All experiments followed the guidelines of the International Council for Laboratory Animal Science (ICLAS) and were approved by the Ethics Committee on Animal Use (CEUA) from PUCRS, Brazil under the registration #14/00421.

Maternal separation (MS)

Maternal Separation procedures were followed as described by previous studies with BALB/c strain (Bhansali et al., 2007; Wang, Jiao, & Dulawa, 2011). In this protocol, MS pups were separated daily from their dams for a period of 180 min, during the end of the light/dark cycle (4–7 p.m.), from PND2 to PND7. To begin the MS protocol, dams were removed from home cage and allocated in a new cage containing standard clean bedding. Dams were also transferred to another colony room to avoid ultrasonic vocalization between dams and pups. Pups were then removed from home cage and allocated in new cage with clean bedding. The cage was on top of a digital-regulated heating pad (around 32 °C ± 3 °C) in order to prevent stress by hypothermia. At the end of the MS period, litters were returned to their home cage followed by the dam. AFR group was left undisturbed in their home-cage during the separations experiments, except for routine cleaning and housing changes (once a week).

Maternal behavior

Observations of maternal behavior during dam–pups interaction were conducted from PND2 to PND7. The observations were conducted six times over a period of 15 min (0, 3rd, 6th, 9th, 12th and 15th min) and were performed during three shifts of the day – 9 a.m., 3:30 p.m. (pre-MS) and 7:15 p.m. (post-MS) – totalizing 18 daily observations. The frequency of behaviors evaluated were nursing (N) [dams were nursing in any position], licking pups (L) [each time dams were liking their pups], contact with pups (C) [dams were in the nest in contact with pups but not feeding or licking them], retrieving the pups (R) [when the dams retrieved the pups to the net], no interaction with pups (X) [any behavior without contact with pups excepted eating or drinking] and eating/drinking (E) (Brown, Mathieson, Stapleton, & Neumann, 1999; Champagne, Curley, Keverne, & Bateson, 2007). The behaviors N, L, C and R were categorized as maternal behaviors because they impact directly on the pup and can provide physical and emotional care (Pires et al., 2015). Furthermore, no interaction with the pups (X) and eating/drinking (E) were considered as behaviors not related with maternal care. We computed total maternal (MB) and total non-maternal behavior (NMB) by using the sum of all specific behaviors [MB = N + L + C] and [NMB = X + E]. The behavior of R was not used in the sum of maternal behaviors due to its low frequency in all groups. Moreover, an index of maternal behavior was computed by using the formula [MB/(MB + NMB)] to evaluate the relation between maternal and nonmaternal behaviors (Own & Patel, 2013). The observations were performed silently in the colony room by direct visual observations in front of the cages and the animals were not handled or perturbed during this procedure.

Open field test

Spontaneous locomotor activity and measures of anxiety-like behavior were evaluated with the open field test. The animal was placed in the center of a Plexiglas Square Box (33 × 33 cm) and allowed to explore for 5 min. Video was recorded using a professional camera and then analyzed in AnyMaze Software (Stoelting CO, Wood Dale, IL). To evaluate the time in the center and periphery of the apparatus, the box was divided into 16 squares, where four squares were defined as the central zone, and 12 squares were defined as the peripheral zone. Furthermore, total distance covered (in meters) and frequency of rearing and self-grooming were measured.
##############################
EXERCISE TASKS:
**a.** Repeat everything in the methods excerpt from "Spontaneous locomotor activity" down to "self-grooming were measured.".
**b.** Which behaviors does the methods excerpt say were scored during the observations of dam–pup interaction?
The listing comes from a different source, unrelated to the methods excerpt.

DATA RECORDS:
##############################
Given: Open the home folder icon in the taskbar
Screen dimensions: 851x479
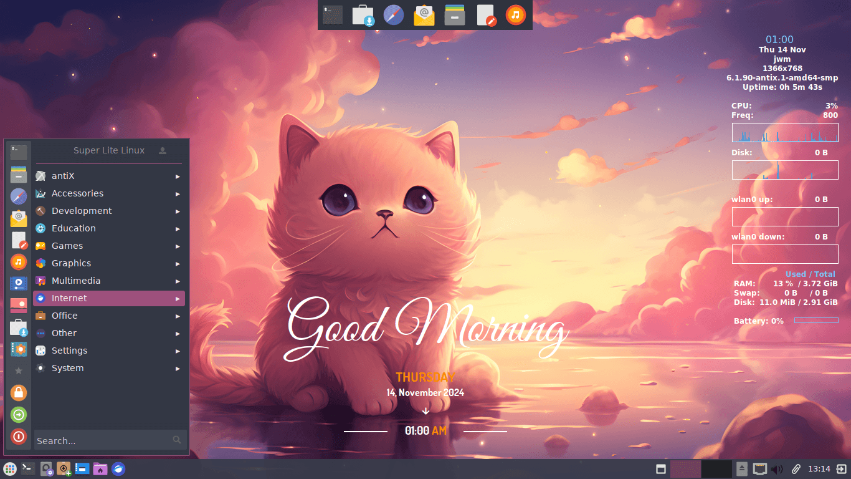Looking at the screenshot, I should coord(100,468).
##############################
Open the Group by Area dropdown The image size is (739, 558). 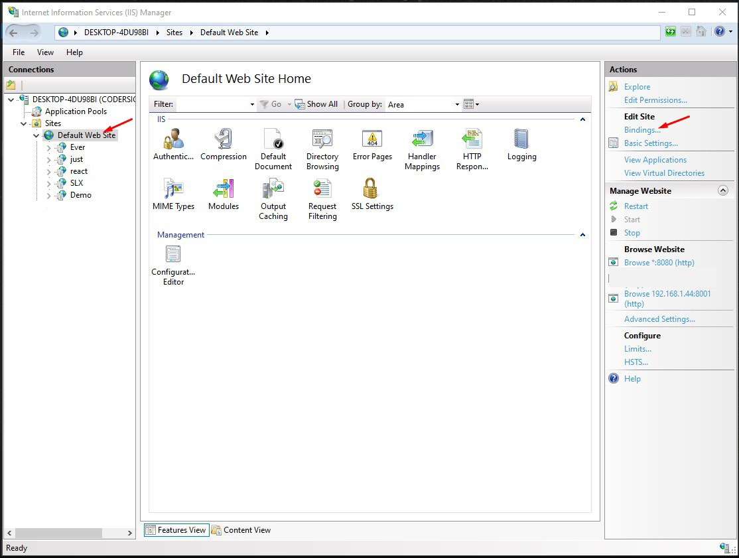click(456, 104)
##############################
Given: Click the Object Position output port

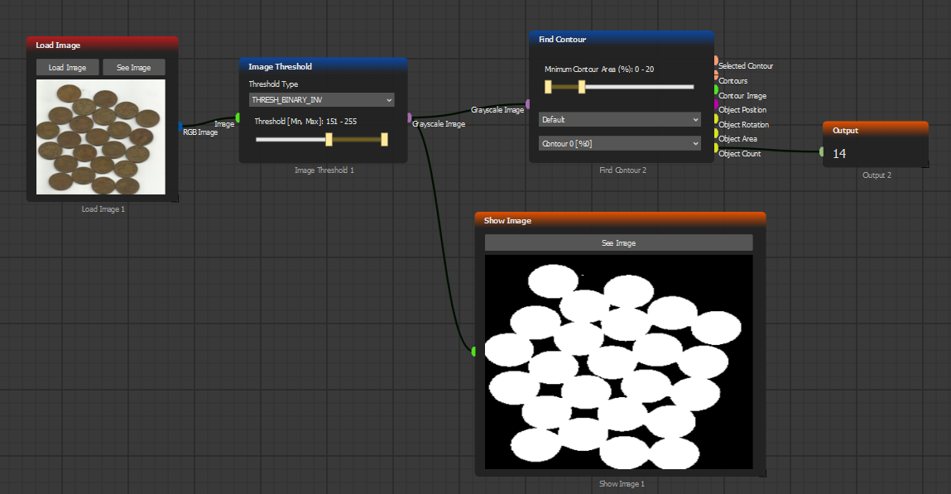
##############################
SOLUTIONS PER TASK:
**a.**
Spontaneous locomotor activity and measures of anxiety-like behavior were evaluated with the open field test. The animal was placed in the center of a Plexiglas Square Box (33 × 33 cm) and allowed to explore for 5 min. Video was recorded using a professional camera and then analyzed in AnyMaze Software (Stoelting CO, Wood Dale, IL). To evaluate the time in the center and periphery of the apparatus, the box was divided into 16 squares, where four squares were defined as the central zone, and 12 squares were defined as the peripheral zone. Furthermore, total distance covered (in meters) and frequency of rearing and self-grooming were measured.

**b.**
- Nursing (N)
- Licking pups (L)
- Contact with pups (C)
- Retrieving the pups (R)
- No interaction with pups (X)
- Eating/drinking (E)